Information provided =
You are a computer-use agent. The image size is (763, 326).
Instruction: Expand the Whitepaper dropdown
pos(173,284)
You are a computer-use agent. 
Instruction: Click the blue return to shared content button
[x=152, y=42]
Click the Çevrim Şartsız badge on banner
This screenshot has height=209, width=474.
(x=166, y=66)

---

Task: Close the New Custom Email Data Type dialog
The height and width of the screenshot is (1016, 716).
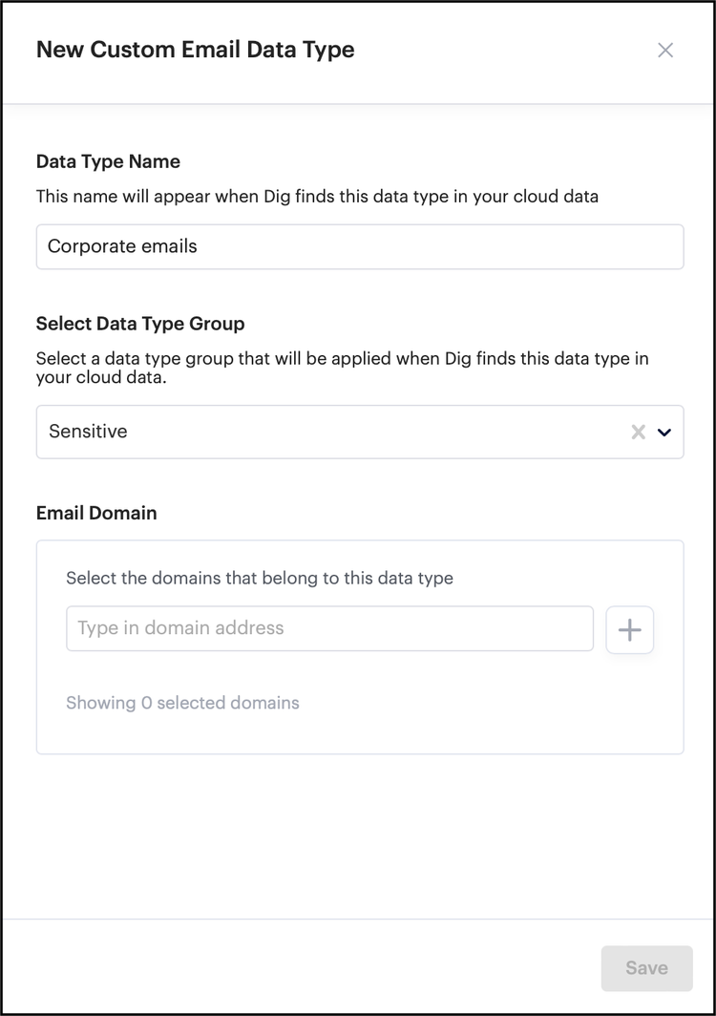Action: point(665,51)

What to work on = Scan the preceding listing for lines that contain the word "agent". Give only how many there are.

Answer box = 2